[Date Prev][Date Next][Thread Prev][Thread Next][Date Index][Thread Index]

Re: [Condor-users] Preprocessing multiple dependent job results

On 10/18/07, Atle Rudshaug <atle.rudshaug@xxxxxxxxx> wrote:
> Hi!
> I have a calculation which I want to run many times with different
> input (permutations). The jobs are not dependent on eachother during
> execution. Currently I am running all the calculations serially on one
> machine, but I want to spread the different calculations
> (permutations) out on a grid to make it faster. The calculations are
> run for each time step in a database and I would like to have the
> results realtime. The individual jobs are pretty small, but there can
> be many of them. I have all the input files for the calculations on a
> NFS server.
> Now my problem.

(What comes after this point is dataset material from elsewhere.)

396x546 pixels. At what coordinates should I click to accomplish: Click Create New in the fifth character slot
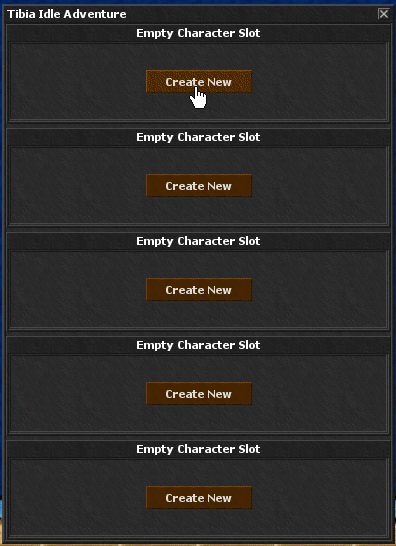[199, 498]
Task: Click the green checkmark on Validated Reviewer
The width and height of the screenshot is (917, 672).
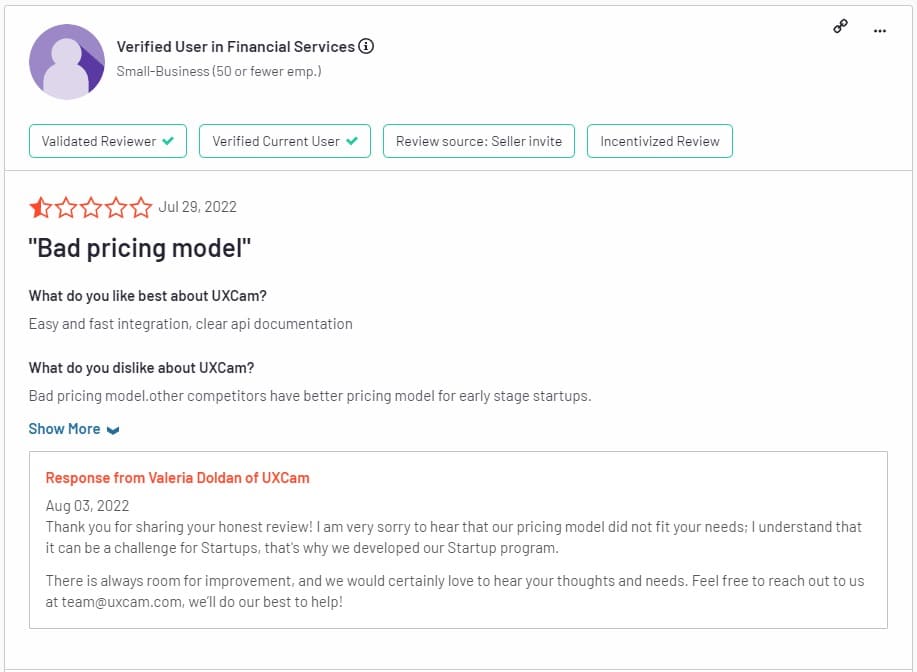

After all the calculations for one time step is
> finished I have to find the job that calculated the best result. This
> result has to be written to a database for that time step (Or maybe I
> could just get the input for the best job and run that single one
> again locally). Is there some bulit in way to compare output? I have
> been looking at DAGMan for dependent jobs which looks like something I
> could use. Should I write the result to standard out or to a NFS
> location? Could DRMAA help me?
> I am also unable to relink my executable with the Condor libraries. It
> sais it can't find my own libraries which are to be linked in as well.
> Regular compile without condor_compile works just fine. Therefore I
> have to run with the vanilla universe.

So long as you copy back the relevant outputs from each job it should
not be hard to have a central process/script/service that spots when a
time step is done and decides the best result and writes it to the
database (optionally cleaning up the unneeded ones if feeling brave)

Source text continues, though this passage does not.